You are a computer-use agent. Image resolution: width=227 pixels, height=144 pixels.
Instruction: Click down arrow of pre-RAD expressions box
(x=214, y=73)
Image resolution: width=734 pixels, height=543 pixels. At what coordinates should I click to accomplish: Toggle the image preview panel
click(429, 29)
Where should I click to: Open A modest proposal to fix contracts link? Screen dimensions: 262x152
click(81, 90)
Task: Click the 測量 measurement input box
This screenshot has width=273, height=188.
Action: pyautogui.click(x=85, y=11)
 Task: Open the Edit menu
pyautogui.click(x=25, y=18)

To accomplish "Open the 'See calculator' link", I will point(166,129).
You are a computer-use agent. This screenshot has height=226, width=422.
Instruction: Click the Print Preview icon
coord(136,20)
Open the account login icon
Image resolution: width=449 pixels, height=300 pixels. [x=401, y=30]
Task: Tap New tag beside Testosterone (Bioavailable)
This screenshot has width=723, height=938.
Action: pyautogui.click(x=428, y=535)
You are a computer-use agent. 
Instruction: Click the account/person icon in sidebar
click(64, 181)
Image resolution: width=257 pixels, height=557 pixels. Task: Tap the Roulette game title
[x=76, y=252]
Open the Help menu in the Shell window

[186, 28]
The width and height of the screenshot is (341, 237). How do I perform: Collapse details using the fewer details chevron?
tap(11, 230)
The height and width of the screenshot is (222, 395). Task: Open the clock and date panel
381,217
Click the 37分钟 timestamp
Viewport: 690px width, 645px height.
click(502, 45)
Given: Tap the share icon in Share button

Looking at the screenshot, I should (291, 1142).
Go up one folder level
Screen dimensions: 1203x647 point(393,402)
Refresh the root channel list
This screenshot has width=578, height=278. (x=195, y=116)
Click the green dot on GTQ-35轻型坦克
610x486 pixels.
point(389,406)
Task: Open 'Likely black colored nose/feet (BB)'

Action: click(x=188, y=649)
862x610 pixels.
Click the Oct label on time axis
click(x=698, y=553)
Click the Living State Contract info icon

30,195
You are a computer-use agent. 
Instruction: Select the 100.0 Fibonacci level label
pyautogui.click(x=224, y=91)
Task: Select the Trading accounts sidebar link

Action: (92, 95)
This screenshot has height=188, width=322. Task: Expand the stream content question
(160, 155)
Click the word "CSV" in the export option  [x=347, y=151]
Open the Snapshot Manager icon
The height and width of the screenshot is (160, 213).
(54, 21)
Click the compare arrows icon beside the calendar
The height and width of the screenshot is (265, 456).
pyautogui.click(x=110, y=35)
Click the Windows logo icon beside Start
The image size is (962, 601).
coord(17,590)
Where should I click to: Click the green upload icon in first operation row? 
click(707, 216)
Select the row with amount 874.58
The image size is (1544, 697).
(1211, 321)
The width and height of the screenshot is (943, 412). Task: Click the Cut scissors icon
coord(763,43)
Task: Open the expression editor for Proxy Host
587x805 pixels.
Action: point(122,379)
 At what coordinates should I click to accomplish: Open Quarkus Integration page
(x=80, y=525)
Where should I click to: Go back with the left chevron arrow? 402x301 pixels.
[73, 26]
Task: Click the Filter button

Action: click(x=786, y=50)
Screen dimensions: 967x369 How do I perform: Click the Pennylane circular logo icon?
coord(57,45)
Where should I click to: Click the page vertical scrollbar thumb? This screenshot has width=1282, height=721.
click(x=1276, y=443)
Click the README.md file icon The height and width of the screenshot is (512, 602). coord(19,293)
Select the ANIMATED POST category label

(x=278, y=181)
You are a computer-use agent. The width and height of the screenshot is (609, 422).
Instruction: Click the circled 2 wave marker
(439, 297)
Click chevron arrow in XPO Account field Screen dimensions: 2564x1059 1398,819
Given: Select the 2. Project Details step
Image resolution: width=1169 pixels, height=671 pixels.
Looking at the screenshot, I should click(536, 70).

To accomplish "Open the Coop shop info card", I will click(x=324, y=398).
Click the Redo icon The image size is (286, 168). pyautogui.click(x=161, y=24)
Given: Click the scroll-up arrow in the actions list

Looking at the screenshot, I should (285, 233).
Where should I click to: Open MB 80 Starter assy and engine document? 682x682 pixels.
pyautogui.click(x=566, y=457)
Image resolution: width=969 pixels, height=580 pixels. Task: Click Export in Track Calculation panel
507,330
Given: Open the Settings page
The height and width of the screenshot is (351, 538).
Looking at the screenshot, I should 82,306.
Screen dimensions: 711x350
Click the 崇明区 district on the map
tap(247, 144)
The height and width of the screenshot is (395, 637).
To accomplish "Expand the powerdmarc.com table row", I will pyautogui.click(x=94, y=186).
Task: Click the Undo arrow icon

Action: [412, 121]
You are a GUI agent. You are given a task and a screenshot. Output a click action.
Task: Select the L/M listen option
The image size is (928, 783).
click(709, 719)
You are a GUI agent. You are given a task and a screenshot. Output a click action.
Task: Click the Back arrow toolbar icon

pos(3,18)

┄┄┄┄┄┄┄┄┄┄┄┄┄┄┄┄┄┄┄┄

**YOUR TASK**
Can you reproduce the material without any changes, starting with the line containing "Where should I click to: Click the page" and going on through the line containing "Click chevron arrow"?

**EXERCISE OUTPUT**
Where should I click to: Click the page vertical scrollbar thumb? This screenshot has width=1282, height=721.
click(x=1276, y=443)
Click the README.md file icon The height and width of the screenshot is (512, 602). coord(19,293)
Select the ANIMATED POST category label

(x=278, y=181)
You are a computer-use agent. The width and height of the screenshot is (609, 422).
Instruction: Click the circled 2 wave marker
(439, 297)
Click chevron arrow in XPO Account field Screen dimensions: 2564x1059 1398,819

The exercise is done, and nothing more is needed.